_WORK TASK_
Once the data has been read, restate all of it exactly.

_SUPPLIED RECORDS_
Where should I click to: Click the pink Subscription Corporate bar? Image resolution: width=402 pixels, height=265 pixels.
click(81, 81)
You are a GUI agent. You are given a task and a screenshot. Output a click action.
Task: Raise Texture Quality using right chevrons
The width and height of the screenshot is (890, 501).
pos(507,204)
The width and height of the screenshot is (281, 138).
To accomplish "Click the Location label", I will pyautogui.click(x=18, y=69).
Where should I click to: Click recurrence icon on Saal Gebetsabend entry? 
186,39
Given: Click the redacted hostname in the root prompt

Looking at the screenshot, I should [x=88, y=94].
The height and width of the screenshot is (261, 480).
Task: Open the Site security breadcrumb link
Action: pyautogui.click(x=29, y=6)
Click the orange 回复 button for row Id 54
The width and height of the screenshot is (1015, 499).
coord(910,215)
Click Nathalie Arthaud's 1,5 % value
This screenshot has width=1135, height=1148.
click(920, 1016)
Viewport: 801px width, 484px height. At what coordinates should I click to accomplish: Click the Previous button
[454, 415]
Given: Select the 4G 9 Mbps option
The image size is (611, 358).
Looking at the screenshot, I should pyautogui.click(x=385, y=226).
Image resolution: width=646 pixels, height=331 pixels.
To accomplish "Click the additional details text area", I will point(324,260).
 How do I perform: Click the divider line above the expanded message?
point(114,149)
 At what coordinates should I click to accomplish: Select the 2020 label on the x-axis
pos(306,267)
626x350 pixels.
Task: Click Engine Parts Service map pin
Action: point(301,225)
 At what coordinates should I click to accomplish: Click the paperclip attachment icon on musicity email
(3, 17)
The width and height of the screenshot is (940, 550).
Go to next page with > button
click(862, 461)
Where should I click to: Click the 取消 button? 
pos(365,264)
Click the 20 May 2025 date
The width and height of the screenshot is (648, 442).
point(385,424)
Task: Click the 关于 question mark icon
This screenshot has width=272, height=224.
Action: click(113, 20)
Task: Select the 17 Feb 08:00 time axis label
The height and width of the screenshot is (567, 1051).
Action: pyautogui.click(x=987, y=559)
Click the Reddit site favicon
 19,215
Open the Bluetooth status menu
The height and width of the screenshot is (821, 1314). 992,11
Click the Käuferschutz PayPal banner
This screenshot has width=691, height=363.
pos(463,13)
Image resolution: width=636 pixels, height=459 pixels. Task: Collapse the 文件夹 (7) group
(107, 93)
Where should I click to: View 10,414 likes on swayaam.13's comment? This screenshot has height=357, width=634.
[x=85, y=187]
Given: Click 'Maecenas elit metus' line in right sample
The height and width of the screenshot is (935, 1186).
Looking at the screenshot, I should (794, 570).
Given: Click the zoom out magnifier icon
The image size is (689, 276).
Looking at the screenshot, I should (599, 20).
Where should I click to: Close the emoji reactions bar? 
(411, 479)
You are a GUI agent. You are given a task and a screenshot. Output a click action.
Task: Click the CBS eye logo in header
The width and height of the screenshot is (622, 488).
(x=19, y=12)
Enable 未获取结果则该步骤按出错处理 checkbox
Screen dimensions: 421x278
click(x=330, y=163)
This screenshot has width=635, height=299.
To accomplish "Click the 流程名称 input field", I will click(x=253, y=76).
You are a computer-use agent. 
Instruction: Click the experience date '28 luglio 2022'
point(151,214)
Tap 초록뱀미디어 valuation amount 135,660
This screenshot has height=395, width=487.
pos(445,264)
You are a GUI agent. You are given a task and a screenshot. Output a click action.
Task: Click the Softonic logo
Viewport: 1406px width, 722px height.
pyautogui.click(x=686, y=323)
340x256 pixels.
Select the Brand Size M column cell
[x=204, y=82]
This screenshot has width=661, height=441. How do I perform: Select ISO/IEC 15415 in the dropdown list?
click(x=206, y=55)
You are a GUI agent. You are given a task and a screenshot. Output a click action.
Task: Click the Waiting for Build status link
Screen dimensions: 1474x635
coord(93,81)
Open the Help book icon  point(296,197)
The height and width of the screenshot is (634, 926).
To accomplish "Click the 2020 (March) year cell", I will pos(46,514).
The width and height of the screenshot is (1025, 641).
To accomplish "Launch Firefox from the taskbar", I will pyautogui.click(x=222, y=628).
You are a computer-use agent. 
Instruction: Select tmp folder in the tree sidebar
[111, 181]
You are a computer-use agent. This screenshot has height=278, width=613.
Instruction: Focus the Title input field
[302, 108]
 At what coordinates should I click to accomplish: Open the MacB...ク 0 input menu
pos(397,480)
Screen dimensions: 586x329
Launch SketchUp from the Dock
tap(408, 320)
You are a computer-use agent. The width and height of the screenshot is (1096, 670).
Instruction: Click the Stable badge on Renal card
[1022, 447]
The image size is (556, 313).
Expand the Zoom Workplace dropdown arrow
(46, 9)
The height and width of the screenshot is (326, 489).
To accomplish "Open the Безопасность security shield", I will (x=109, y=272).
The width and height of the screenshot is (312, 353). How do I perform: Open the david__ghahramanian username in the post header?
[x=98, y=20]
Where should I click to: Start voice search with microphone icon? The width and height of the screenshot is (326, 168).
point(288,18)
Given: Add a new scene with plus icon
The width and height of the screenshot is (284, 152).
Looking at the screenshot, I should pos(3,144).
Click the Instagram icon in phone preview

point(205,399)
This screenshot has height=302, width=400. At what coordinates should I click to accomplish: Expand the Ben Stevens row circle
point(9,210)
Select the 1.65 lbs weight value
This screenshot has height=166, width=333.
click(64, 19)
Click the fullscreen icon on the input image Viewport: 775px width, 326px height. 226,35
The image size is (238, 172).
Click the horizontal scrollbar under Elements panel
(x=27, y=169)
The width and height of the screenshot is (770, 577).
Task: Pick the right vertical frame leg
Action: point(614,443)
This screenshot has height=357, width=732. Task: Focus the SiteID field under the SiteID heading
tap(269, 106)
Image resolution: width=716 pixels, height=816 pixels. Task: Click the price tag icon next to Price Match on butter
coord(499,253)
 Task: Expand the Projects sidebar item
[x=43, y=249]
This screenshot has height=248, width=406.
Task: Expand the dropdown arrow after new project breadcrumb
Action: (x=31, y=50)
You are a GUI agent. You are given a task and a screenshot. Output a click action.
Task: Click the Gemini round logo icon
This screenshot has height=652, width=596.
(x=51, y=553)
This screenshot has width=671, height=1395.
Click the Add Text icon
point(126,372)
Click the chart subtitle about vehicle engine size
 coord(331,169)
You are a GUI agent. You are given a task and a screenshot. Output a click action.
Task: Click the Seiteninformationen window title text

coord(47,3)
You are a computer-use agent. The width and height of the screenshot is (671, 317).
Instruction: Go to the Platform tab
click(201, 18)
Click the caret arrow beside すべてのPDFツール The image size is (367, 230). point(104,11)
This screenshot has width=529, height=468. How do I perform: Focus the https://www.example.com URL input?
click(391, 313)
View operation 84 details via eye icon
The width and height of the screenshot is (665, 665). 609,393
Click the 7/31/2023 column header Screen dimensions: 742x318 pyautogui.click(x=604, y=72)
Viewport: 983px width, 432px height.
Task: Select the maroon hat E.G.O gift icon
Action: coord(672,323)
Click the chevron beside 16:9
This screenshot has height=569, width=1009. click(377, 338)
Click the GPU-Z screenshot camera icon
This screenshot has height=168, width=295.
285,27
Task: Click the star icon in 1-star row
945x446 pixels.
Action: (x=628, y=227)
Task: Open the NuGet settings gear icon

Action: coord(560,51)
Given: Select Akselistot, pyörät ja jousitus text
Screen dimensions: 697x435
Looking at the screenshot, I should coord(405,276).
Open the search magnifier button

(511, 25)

_WRITTEN ANSWER_
Where should I click to: Click the pink Subscription Corporate bar? Image resolution: width=402 pixels, height=265 pixels.
click(81, 81)
You are a GUI agent. You are given a task and a screenshot. Output a click action.
Task: Raise Texture Quality using right chevrons
The width and height of the screenshot is (890, 501).
pos(507,204)
The width and height of the screenshot is (281, 138).
To accomplish "Click the Location label", I will pyautogui.click(x=18, y=69).
Where should I click to: Click recurrence icon on Saal Gebetsabend entry? 
186,39
Given: Click the redacted hostname in the root prompt

Looking at the screenshot, I should [x=88, y=94].
The height and width of the screenshot is (261, 480).
Task: Open the Site security breadcrumb link
Action: pyautogui.click(x=29, y=6)
Click the orange 回复 button for row Id 54
The width and height of the screenshot is (1015, 499).
coord(910,215)
Click Nathalie Arthaud's 1,5 % value
This screenshot has width=1135, height=1148.
click(920, 1016)
Viewport: 801px width, 484px height. At what coordinates should I click to accomplish: Click the Previous button
[454, 415]
Given: Select the 4G 9 Mbps option
The image size is (611, 358).
Looking at the screenshot, I should pyautogui.click(x=385, y=226).
Image resolution: width=646 pixels, height=331 pixels.
To accomplish "Click the additional details text area", I will point(324,260).
 How do I perform: Click the divider line above the expanded message?
point(114,149)
 At what coordinates should I click to accomplish: Select the 2020 label on the x-axis
pos(306,267)
626x350 pixels.
Task: Click Engine Parts Service map pin
Action: point(301,225)
 At what coordinates should I click to accomplish: Click the paperclip attachment icon on musicity email
(3, 17)
The width and height of the screenshot is (940, 550).
Go to next page with > button
click(862, 461)
Where should I click to: Click the 取消 button? 
pos(365,264)
Click the 20 May 2025 date
The width and height of the screenshot is (648, 442).
point(385,424)
Task: Click the 关于 question mark icon
This screenshot has width=272, height=224.
Action: click(113, 20)
Task: Select the 17 Feb 08:00 time axis label
The height and width of the screenshot is (567, 1051).
Action: pyautogui.click(x=987, y=559)
Click the Reddit site favicon
 19,215
Open the Bluetooth status menu
The height and width of the screenshot is (821, 1314). 992,11
Click the Käuferschutz PayPal banner
This screenshot has width=691, height=363.
pos(463,13)
Image resolution: width=636 pixels, height=459 pixels. Task: Collapse the 文件夹 (7) group
(107, 93)
Where should I click to: View 10,414 likes on swayaam.13's comment? This screenshot has height=357, width=634.
[x=85, y=187]
Given: Click 'Maecenas elit metus' line in right sample
The height and width of the screenshot is (935, 1186).
Looking at the screenshot, I should (794, 570).
Given: Click the zoom out magnifier icon
The image size is (689, 276).
Looking at the screenshot, I should (599, 20).
Where should I click to: Close the emoji reactions bar? 
(411, 479)
You are a GUI agent. You are given a task and a screenshot. Output a click action.
Task: Click the CBS eye logo in header
The width and height of the screenshot is (622, 488).
(x=19, y=12)
Enable 未获取结果则该步骤按出错处理 checkbox
Screen dimensions: 421x278
click(x=330, y=163)
This screenshot has width=635, height=299.
To accomplish "Click the 流程名称 input field", I will click(x=253, y=76).
You are a computer-use agent. 
Instruction: Click the experience date '28 luglio 2022'
point(151,214)
Tap 초록뱀미디어 valuation amount 135,660
This screenshot has height=395, width=487.
pos(445,264)
You are a GUI agent. You are given a task and a screenshot. Output a click action.
Task: Click the Softonic logo
Viewport: 1406px width, 722px height.
pyautogui.click(x=686, y=323)
340x256 pixels.
Select the Brand Size M column cell
[x=204, y=82]
This screenshot has width=661, height=441. How do I perform: Select ISO/IEC 15415 in the dropdown list?
click(x=206, y=55)
You are a GUI agent. You are given a task and a screenshot. Output a click action.
Task: Click the Waiting for Build status link
Screen dimensions: 1474x635
coord(93,81)
Open the Help book icon  point(296,197)
The height and width of the screenshot is (634, 926).
To accomplish "Click the 2020 (March) year cell", I will pos(46,514).
The width and height of the screenshot is (1025, 641).
To accomplish "Launch Firefox from the taskbar", I will pyautogui.click(x=222, y=628).
You are a computer-use agent. 
Instruction: Select tmp folder in the tree sidebar
[111, 181]
You are a computer-use agent. This screenshot has height=278, width=613.
Instruction: Focus the Title input field
[302, 108]
 At what coordinates should I click to accomplish: Open the MacB...ク 0 input menu
pos(397,480)
Screen dimensions: 586x329
Launch SketchUp from the Dock
tap(408, 320)
You are a computer-use agent. The width and height of the screenshot is (1096, 670).
Instruction: Click the Stable badge on Renal card
[1022, 447]
The image size is (556, 313).
Expand the Zoom Workplace dropdown arrow
(46, 9)
The height and width of the screenshot is (326, 489).
To accomplish "Open the Безопасность security shield", I will (x=109, y=272).
The width and height of the screenshot is (312, 353). How do I perform: Open the david__ghahramanian username in the post header?
[x=98, y=20]
Where should I click to: Start voice search with microphone icon? The width and height of the screenshot is (326, 168).
point(288,18)
Given: Add a new scene with plus icon
The width and height of the screenshot is (284, 152).
Looking at the screenshot, I should pos(3,144).
Click the Instagram icon in phone preview

point(205,399)
This screenshot has height=302, width=400. At what coordinates should I click to accomplish: Expand the Ben Stevens row circle
point(9,210)
Select the 1.65 lbs weight value
This screenshot has height=166, width=333.
click(64, 19)
Click the fullscreen icon on the input image Viewport: 775px width, 326px height. 226,35
The image size is (238, 172).
Click the horizontal scrollbar under Elements panel
(x=27, y=169)
The width and height of the screenshot is (770, 577).
Task: Pick the right vertical frame leg
Action: point(614,443)
This screenshot has height=357, width=732. Task: Focus the SiteID field under the SiteID heading
tap(269, 106)
Image resolution: width=716 pixels, height=816 pixels. Task: Click the price tag icon next to Price Match on butter
coord(499,253)
 Task: Expand the Projects sidebar item
[x=43, y=249]
This screenshot has height=248, width=406.
Task: Expand the dropdown arrow after new project breadcrumb
Action: (x=31, y=50)
You are a GUI agent. You are given a task and a screenshot. Output a click action.
Task: Click the Gemini round logo icon
This screenshot has height=652, width=596.
(x=51, y=553)
This screenshot has width=671, height=1395.
Click the Add Text icon
point(126,372)
Click the chart subtitle about vehicle engine size
 coord(331,169)
You are a GUI agent. You are given a task and a screenshot. Output a click action.
Task: Click the Seiteninformationen window title text

coord(47,3)
You are a computer-use agent. The width and height of the screenshot is (671, 317).
Instruction: Go to the Platform tab
click(201, 18)
Click the caret arrow beside すべてのPDFツール The image size is (367, 230). point(104,11)
This screenshot has width=529, height=468. How do I perform: Focus the https://www.example.com URL input?
click(391, 313)
View operation 84 details via eye icon
The width and height of the screenshot is (665, 665). 609,393
Click the 7/31/2023 column header Screen dimensions: 742x318 pyautogui.click(x=604, y=72)
Viewport: 983px width, 432px height.
Task: Select the maroon hat E.G.O gift icon
Action: coord(672,323)
Click the chevron beside 16:9
This screenshot has height=569, width=1009. click(377, 338)
Click the GPU-Z screenshot camera icon
This screenshot has height=168, width=295.
285,27
Task: Click the star icon in 1-star row
945x446 pixels.
Action: (x=628, y=227)
Task: Open the NuGet settings gear icon

Action: coord(560,51)
Given: Select Akselistot, pyörät ja jousitus text
Screen dimensions: 697x435
Looking at the screenshot, I should coord(405,276).
Open the search magnifier button

(511, 25)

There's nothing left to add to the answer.